Start
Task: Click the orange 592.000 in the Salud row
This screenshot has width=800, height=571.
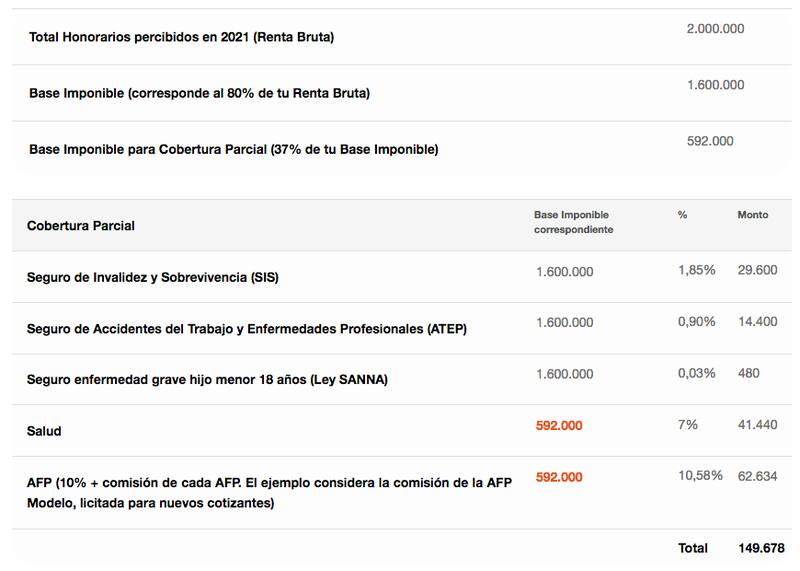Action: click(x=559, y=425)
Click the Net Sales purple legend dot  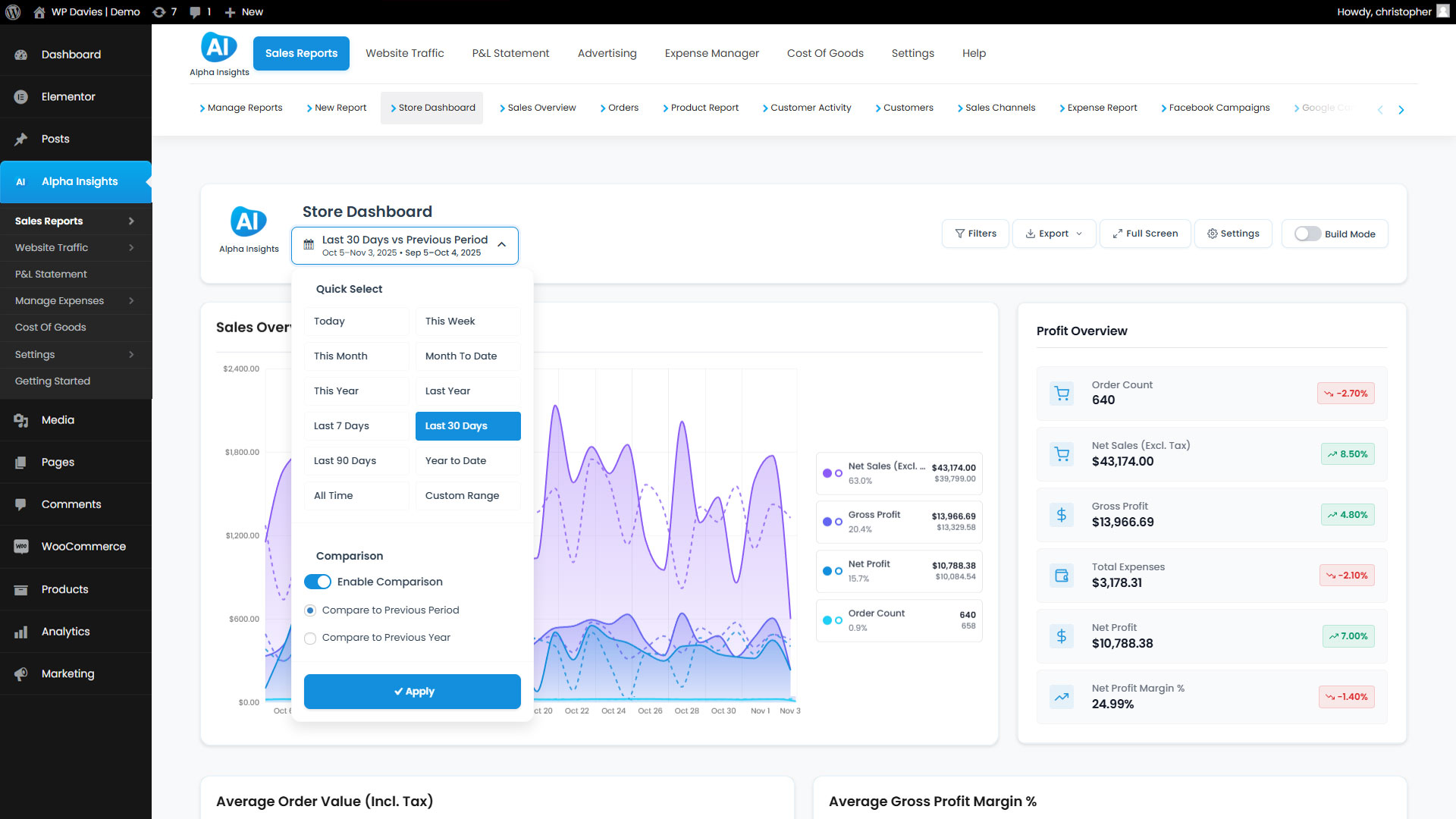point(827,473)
End
Start
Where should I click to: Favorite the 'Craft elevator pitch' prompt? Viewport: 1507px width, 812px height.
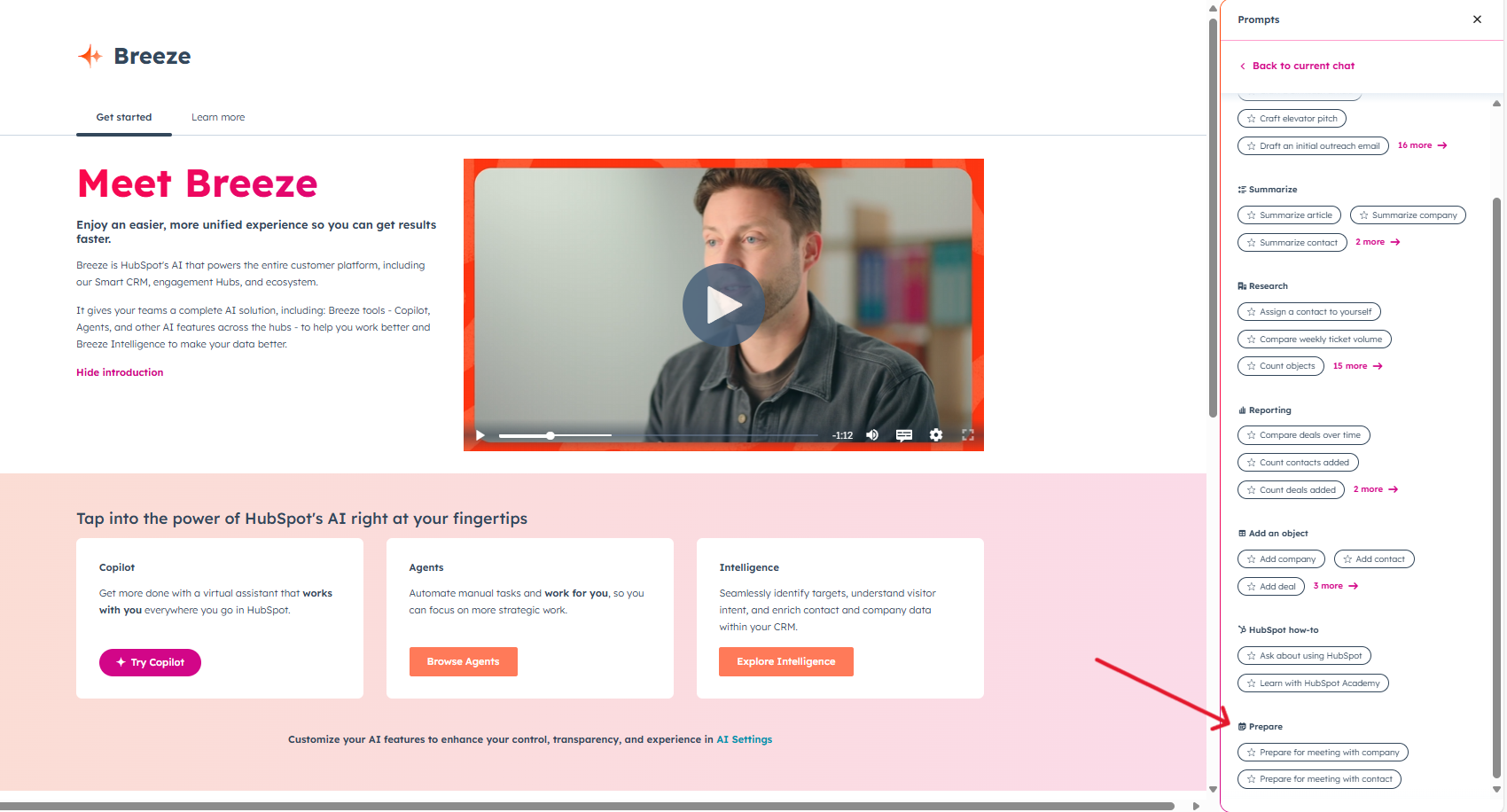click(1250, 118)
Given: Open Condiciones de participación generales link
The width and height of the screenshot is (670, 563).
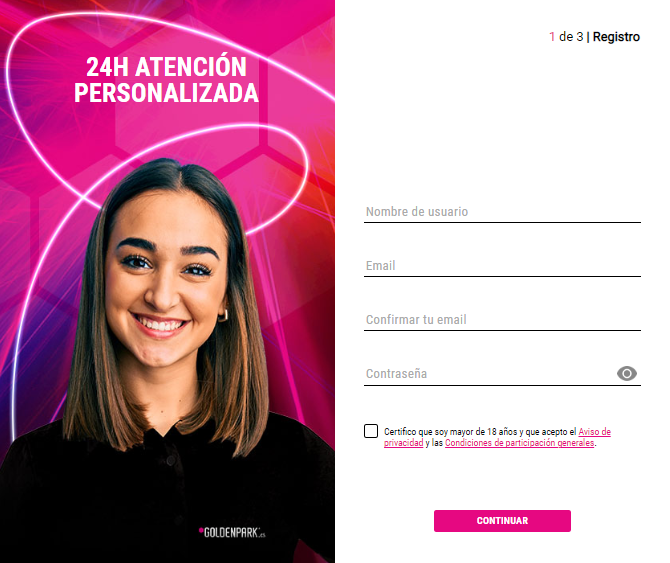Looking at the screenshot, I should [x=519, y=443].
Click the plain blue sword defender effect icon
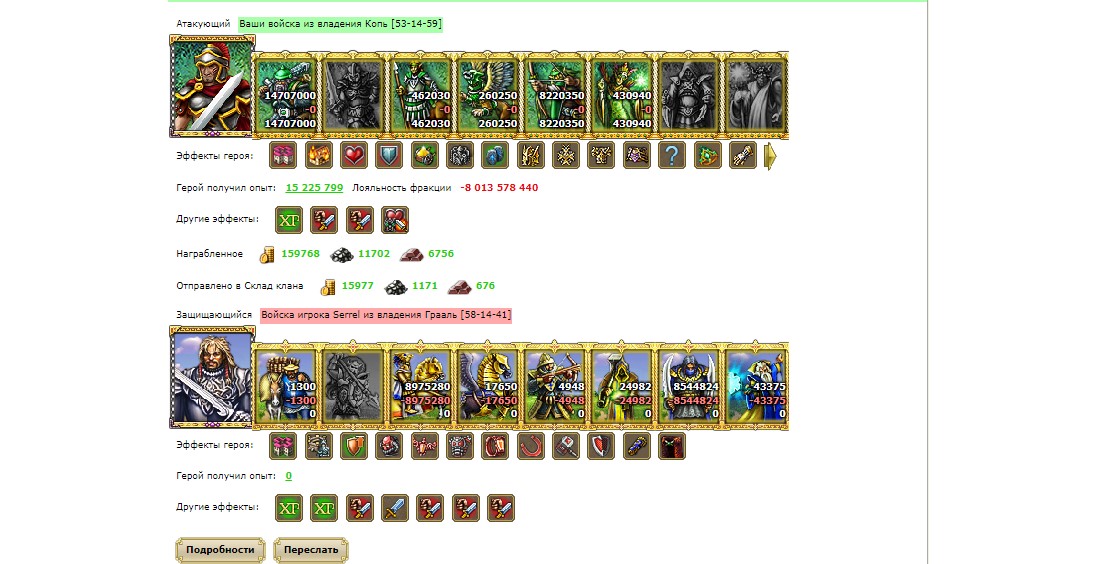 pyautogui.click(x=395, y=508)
End
Start
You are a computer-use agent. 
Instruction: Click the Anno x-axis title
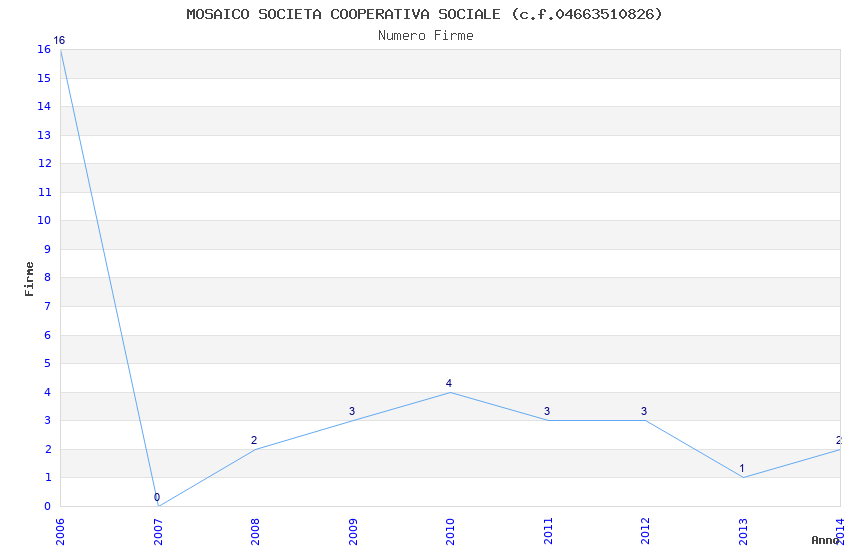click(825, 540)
End
## GIVEN INSTRUCTION
Rewrite the items from the line containing "Given: Open Condiciones" through the line containing "pyautogui.click(x=395, y=508)", replacing "icon" with "symbol" and changing nothing else. Leave out the pictures.

## FULL ANSWER
Given: Open Condiciones de participación generales link
The width and height of the screenshot is (670, 563).
Looking at the screenshot, I should [x=519, y=443].
Click the plain blue sword defender effect symbol
 pyautogui.click(x=395, y=508)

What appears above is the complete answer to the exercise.